NVIDIA is launching its own AI cloud service. The NVIDIA AI cloud offering will bring the full NVIDIA accelerated computing stack — from GPUs to systems to software – to customers hosted within the world’s hyperscale cloud providers, but offered directly by NVIDIA and accessible via the browser, the chipmaker said this week.
NVIDIA’s GPUs and associated software libraries have done much heavy lifting behind the scenes when it comes to popular AI. All GPT-3 models, for example, were trained on NVIDIA V100 GPUs. (The company recently started shipping its DGX H100 "purpose-built AI infrastructure", which comprises 8x H100 GPUs, 18x NVLink connections per GPU, 4x NVSwitches, 10x ConnectX network interface, bundled with Xeon CPUs and 30 Terabytes of SSD.)
NVIDIA CEO Jensen Huang has taken to describing NVIDIA as a “multi-domain accelerated computing platform” and wants to capture surging demand for AI training and inference capabilities by offering a cloud-hosted AI-as-a-Service, saying: “Generative AI's versatility and capability has triggered a sense of urgency at enterprises around the world to develop and deploy AI strategies. Yet, the AI supercomputer infrastructure, model algorithms, data processing, and training techniques remain an insurmountable obstacle for most.”
NVIDIA AI Cloud: Infrastructure to OS to models in one place
CEO Jensen Huang told analysts on a February 22, 2023 earnings call: “[We work with] 10,000 AI start-ups around the world, with enterprises in every industry. And all of those relationships today would really love to be able to deploy both into the cloud at least or into the cloud and on-prem and oftentimes multi-cloud.
“By having NVIDIA’s infrastructure full stack in their cloud, we're effectively attracting customers to the CSPs… for the customers, they now have an instantaneous infrastructure… a team of people who are extremely good from the infrastructure to the acceleration software, the NVIDIA AI open operating system, all the way up to AI models, within one entity, they have access to expertise across that entire span. This is a great model for customers. It's a great model for CSPs. And it's a great model for us. It lets us really run like the wind.”
NVIDIA DGX Cloud builds on initial Oracle partnership
The offering builds on a partnership with Oracle Cloud Infrastructure that NVIDIA announced in October 2022.

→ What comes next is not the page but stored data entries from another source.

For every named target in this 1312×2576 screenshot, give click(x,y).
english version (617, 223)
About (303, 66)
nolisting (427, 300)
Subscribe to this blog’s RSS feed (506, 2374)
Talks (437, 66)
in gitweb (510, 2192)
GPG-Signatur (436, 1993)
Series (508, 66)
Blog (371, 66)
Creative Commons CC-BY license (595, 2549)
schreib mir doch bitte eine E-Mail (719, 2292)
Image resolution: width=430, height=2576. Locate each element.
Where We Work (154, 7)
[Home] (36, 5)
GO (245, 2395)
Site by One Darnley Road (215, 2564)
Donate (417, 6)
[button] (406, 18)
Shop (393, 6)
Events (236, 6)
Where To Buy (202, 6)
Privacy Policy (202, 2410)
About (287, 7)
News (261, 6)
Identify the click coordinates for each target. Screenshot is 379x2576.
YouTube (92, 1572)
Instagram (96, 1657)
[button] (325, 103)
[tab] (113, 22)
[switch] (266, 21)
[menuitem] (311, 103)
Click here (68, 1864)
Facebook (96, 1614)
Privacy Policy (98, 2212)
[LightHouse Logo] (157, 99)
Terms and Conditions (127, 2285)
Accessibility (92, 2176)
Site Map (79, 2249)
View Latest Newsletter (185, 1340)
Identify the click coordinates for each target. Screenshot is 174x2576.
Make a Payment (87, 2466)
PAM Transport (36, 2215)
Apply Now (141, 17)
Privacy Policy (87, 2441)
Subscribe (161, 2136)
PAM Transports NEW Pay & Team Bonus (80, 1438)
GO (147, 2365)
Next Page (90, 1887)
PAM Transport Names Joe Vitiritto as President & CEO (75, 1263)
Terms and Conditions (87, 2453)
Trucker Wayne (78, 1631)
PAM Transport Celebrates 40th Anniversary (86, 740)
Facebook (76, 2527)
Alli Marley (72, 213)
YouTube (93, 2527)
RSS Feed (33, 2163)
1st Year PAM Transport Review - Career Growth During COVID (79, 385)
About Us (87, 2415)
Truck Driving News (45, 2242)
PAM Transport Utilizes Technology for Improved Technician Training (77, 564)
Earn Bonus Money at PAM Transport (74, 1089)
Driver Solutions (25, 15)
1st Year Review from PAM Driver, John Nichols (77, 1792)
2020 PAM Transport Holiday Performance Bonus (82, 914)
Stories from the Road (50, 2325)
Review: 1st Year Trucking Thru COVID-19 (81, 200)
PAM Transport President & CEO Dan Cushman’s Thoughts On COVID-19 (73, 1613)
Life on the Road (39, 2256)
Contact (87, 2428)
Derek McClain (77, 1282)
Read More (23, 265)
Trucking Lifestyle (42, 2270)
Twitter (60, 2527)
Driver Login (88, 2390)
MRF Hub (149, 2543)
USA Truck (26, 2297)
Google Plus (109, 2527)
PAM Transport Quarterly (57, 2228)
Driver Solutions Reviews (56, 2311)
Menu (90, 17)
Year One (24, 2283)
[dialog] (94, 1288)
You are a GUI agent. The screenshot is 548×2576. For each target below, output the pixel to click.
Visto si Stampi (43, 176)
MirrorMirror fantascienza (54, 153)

NVIDIA is calling the offering the NVIDIA DGX Cloud and said in a release that “using their browser, they will be able to engage an NVIDIA DGX AI supercomputer through the NVIDIA DGX Cloud, which is already offered on Oracle Cloud Infrastructure, with Microsoft Azure, Google Cloud Platform and others expected soon.
The company added in the February 22 press release: “At the AI platform software layer, they will be able to access NVIDIA AI Enterprise for training and deploying large language models or other AI workloads. And at the AI-model-as-a-service layer, NVIDIA will offer its NeMo and BioNeMo customizable AI models to enterprise customers who want to build proprietary generative AI models and services for their businesses.”
Huang concluded: "New companies, new applications and new solutions to long-standing challenges are being invented at an astounding rate. Enterprises in just about every industry are activating to apply generative AI to reimagine their products and businesses. The level of activity around AI, which was already high, has accelerated significantly. This is the moment we've been working toward for over a decade. And we are ready."
That's a lot of airtime The Stack has given NVIDIA here and we understand some potential customers may have many questions around everything from availability to cost to whether AWS is going to be part of this launch. We don't have answers yet but we will: The company plans to reveal more details about the NVIDIA AI Cloud at its GTC developer conference, taking place virtually March 20-23 and we'll tackle this offering more robustly then.